Technical information
- Licensing authority: FCC
- Facility ID: 72937
- Class: B
- Power: 5,000 watts (day); 2,500 watts (night);
- Transmitter coordinates: 29°16′9.00″N 81°4′54.00″W﻿ / ﻿29.2691667°N 81.0816667°W
- Translator: 101.5 W268DG (Ormond Beach)

Links
- Public license information: Public file; LMS;
- Website: wele1380thecat.com

= WELE =

WELE (1380 AM) is a commercial radio station licensed to Ormond Beach, Florida, and serving the Daytona Beach metropolitan area. Owned by Bethune-Cookman University, the station carries a progressive talk radio format branded as "1380 The Cat".
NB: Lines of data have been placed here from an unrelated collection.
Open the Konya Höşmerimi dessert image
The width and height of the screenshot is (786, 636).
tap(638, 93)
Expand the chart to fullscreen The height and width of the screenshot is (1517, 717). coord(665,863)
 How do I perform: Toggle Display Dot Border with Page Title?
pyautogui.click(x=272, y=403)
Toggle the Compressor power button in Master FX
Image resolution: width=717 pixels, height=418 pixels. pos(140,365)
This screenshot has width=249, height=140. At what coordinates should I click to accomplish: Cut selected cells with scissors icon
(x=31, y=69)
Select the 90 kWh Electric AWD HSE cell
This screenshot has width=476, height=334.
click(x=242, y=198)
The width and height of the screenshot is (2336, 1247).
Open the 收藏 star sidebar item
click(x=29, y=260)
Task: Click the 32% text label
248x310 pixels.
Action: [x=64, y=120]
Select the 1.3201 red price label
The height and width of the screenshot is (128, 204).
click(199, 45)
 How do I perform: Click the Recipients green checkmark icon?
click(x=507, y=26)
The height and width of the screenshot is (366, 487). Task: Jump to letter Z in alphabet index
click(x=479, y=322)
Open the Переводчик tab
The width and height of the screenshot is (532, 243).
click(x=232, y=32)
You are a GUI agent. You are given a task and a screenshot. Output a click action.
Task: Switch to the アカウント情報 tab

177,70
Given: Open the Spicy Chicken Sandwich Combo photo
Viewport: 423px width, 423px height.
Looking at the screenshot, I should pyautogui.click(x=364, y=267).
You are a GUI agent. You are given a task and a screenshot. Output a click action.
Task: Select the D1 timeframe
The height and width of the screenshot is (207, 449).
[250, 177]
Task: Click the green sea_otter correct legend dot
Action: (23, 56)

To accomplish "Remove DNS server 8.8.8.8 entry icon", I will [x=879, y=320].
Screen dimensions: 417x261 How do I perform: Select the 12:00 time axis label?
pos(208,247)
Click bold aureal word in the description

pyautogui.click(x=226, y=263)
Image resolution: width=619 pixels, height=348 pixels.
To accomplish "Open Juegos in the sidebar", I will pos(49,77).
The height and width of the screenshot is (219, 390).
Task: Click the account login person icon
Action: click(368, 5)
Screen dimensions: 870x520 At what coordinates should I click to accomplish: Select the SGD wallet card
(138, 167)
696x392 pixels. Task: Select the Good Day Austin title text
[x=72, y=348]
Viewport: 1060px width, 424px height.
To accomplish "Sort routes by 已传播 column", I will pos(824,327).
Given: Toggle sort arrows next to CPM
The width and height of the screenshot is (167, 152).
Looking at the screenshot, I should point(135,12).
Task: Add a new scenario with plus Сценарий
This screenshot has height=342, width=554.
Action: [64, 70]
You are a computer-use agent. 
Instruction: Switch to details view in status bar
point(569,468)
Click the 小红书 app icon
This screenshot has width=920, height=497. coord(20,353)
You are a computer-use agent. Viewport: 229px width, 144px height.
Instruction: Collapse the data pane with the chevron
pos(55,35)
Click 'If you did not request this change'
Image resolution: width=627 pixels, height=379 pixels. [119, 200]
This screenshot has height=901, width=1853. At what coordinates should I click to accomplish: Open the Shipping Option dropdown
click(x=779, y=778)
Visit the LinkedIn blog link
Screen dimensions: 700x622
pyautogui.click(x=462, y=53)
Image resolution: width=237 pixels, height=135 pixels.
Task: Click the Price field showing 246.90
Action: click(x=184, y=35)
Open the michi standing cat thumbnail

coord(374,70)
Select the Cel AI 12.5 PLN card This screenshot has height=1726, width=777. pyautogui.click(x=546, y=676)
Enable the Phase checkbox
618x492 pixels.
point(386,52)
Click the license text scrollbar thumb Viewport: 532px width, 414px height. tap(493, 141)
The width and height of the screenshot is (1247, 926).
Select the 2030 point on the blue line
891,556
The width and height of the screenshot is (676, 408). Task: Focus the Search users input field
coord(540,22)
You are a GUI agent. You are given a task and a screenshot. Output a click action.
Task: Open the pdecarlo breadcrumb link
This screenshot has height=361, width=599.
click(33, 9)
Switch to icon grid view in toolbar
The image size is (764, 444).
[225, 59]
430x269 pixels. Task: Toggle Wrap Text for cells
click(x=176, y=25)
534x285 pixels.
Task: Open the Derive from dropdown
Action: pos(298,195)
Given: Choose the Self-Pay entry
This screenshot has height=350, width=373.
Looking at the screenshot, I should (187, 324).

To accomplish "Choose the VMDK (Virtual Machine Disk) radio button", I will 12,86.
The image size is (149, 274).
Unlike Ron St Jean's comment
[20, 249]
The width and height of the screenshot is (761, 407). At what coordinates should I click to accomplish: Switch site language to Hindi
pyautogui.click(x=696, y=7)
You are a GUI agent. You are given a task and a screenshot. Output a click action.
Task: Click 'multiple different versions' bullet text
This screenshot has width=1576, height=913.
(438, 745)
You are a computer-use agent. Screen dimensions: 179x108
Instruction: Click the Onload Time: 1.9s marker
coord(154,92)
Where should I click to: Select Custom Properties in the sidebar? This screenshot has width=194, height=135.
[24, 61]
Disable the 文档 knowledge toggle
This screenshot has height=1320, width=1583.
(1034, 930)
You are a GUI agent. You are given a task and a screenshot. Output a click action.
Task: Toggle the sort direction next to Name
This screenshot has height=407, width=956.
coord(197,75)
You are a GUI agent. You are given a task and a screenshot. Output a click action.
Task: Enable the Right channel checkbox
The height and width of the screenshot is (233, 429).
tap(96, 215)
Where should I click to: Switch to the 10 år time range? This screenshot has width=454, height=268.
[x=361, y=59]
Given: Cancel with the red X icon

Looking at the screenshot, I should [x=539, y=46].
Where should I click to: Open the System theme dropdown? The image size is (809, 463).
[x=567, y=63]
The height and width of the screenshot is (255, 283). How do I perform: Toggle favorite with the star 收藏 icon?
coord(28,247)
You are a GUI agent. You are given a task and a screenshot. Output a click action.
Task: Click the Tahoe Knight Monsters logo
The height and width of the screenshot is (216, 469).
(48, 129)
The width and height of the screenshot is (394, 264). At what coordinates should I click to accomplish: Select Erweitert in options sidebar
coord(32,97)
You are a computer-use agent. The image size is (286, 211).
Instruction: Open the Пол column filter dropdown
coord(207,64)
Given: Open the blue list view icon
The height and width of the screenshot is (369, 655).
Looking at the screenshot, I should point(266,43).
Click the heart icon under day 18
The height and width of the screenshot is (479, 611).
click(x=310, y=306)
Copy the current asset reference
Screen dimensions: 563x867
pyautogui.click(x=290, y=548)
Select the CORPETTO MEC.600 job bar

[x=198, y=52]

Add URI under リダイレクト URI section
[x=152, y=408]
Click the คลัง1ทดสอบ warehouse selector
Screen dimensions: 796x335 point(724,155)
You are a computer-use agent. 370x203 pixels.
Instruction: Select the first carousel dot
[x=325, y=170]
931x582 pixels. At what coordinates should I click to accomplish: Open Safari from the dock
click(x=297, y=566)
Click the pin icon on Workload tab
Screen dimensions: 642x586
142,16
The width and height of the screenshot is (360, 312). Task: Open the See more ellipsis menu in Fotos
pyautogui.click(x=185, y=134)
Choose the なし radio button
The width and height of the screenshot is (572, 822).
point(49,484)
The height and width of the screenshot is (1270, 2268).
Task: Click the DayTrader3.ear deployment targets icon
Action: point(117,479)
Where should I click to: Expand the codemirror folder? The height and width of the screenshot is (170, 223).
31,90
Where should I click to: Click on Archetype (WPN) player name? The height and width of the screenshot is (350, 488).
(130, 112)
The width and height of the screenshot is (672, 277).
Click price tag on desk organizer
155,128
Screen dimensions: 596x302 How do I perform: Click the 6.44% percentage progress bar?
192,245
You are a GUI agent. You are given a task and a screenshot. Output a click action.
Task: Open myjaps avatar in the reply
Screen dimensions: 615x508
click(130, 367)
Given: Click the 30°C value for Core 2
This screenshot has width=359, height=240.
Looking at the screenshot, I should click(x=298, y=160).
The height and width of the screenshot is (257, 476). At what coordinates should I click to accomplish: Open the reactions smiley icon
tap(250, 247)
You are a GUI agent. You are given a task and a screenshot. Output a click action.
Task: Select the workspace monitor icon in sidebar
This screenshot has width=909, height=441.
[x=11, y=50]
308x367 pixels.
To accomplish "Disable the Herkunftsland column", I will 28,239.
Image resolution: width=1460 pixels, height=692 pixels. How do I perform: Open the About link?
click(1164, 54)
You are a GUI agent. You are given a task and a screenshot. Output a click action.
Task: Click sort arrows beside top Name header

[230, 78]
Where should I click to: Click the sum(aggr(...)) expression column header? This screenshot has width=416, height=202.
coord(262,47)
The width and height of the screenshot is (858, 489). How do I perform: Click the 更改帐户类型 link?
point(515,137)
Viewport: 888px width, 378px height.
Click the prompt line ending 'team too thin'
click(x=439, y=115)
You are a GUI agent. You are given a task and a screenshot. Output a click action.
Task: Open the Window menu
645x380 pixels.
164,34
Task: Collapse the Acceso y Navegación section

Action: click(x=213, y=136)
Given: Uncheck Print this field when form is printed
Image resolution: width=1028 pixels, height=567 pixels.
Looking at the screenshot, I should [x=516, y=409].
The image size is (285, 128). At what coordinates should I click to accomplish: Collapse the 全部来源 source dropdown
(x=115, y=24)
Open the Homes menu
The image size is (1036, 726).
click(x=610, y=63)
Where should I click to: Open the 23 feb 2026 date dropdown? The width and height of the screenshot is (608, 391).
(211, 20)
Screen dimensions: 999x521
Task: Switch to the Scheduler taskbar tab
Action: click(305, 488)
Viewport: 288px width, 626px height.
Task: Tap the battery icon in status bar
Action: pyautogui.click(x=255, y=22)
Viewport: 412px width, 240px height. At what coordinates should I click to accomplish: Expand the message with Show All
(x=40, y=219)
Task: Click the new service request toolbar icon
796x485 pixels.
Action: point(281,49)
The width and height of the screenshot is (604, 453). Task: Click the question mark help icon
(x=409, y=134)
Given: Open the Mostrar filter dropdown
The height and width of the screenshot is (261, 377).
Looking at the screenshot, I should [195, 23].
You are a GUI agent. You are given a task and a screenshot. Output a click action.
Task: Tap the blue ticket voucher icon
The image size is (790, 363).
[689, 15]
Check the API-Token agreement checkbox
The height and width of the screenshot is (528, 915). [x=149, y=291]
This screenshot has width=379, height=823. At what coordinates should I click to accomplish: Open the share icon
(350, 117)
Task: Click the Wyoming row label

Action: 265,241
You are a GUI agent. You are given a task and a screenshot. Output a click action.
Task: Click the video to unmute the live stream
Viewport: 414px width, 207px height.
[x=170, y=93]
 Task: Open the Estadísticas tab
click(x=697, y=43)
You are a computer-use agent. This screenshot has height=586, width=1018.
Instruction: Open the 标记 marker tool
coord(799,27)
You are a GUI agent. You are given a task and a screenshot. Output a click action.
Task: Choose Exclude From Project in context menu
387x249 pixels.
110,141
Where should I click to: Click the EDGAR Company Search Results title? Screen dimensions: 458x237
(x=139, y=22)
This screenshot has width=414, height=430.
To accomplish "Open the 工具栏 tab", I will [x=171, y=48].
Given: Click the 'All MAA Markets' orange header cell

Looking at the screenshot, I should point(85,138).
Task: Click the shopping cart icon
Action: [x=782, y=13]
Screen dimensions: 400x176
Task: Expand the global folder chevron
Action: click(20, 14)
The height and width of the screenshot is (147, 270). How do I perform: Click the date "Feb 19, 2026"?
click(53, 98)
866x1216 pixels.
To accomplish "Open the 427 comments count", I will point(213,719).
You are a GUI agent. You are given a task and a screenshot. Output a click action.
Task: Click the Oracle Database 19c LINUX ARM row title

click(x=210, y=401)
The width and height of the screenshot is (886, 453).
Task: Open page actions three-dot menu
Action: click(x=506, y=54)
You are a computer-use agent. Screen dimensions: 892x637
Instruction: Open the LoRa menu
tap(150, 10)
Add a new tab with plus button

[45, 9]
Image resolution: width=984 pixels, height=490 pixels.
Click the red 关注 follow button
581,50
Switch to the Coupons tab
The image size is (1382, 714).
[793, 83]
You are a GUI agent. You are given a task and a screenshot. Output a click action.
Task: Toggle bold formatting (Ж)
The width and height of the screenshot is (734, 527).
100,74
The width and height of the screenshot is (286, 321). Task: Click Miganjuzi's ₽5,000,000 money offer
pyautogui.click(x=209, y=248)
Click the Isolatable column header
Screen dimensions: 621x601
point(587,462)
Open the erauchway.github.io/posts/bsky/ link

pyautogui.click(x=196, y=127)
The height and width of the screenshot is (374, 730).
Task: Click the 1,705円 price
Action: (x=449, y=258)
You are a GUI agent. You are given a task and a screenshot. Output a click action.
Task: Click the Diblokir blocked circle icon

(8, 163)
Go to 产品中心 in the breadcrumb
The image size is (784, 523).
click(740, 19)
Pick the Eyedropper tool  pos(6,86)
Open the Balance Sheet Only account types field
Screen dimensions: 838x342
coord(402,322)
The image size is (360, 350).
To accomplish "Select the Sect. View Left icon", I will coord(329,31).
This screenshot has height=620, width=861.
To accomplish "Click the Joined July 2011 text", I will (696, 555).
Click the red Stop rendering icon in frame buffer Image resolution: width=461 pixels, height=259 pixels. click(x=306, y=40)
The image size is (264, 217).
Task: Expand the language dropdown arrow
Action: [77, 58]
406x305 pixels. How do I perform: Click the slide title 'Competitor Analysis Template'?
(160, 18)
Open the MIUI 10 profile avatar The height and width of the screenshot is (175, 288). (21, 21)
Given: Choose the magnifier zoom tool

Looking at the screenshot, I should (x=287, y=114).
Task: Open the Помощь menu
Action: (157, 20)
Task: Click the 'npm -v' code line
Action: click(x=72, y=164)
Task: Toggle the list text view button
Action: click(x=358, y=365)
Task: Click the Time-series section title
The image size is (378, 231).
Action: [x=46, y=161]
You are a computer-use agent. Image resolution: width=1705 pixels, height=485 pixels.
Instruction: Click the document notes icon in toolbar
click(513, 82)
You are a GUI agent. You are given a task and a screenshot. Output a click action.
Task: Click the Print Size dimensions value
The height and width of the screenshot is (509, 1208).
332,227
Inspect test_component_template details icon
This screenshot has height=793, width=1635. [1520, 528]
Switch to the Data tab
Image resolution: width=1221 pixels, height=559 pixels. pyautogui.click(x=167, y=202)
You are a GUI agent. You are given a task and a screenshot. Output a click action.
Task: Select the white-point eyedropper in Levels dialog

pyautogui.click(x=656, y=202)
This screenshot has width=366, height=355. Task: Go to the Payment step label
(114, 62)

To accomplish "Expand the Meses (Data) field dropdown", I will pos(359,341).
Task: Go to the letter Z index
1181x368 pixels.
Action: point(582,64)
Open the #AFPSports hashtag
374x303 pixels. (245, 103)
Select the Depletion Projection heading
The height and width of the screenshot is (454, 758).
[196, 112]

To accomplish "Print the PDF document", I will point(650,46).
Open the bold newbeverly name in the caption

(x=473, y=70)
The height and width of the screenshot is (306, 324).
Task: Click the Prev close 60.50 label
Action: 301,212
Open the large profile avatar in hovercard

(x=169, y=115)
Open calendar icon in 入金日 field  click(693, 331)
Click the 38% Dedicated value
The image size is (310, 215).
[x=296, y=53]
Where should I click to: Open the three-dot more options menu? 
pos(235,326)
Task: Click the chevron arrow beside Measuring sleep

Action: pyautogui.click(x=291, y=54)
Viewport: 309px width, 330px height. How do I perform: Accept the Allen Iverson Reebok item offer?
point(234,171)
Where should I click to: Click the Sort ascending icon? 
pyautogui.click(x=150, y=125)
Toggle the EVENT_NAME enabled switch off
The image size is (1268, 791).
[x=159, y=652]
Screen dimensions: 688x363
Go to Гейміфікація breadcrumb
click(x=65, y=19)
Programming is also heard on 10-watt FM translator W268DG at 101.5 MHz.

==History==
On August 1, 1957, the station first signed on the air. It originally held the call sign WQXQ. It was a daytimer, with a power of 1,000 watts and required to go off the air at sunset. Seeking identification with its target area, in 1969 the call sign was changed to WDAT. The DAT stood for Daytona.

Nighttime operations were added in 1973, running 1,000 watts around the clock. In 1977, the station's daytime power was increased to 5,000 watts, and its nighttime power was increased to 2,500 watts. Its call sign was changed to WELE in 1986.

In October 2013, Wings Communications donated the station's license to Bethune-Cookman University. The donation was consummated on August 5, 2014.

==Programming==
WELE carries a number of nationally syndicated talk shows, including Russ Parr, Stephanie Miller and Democracy Now. WELE also broadcasts Bethune-Cookman University football and NFL games during the football season. World and national news is supplied by CBS News Radio.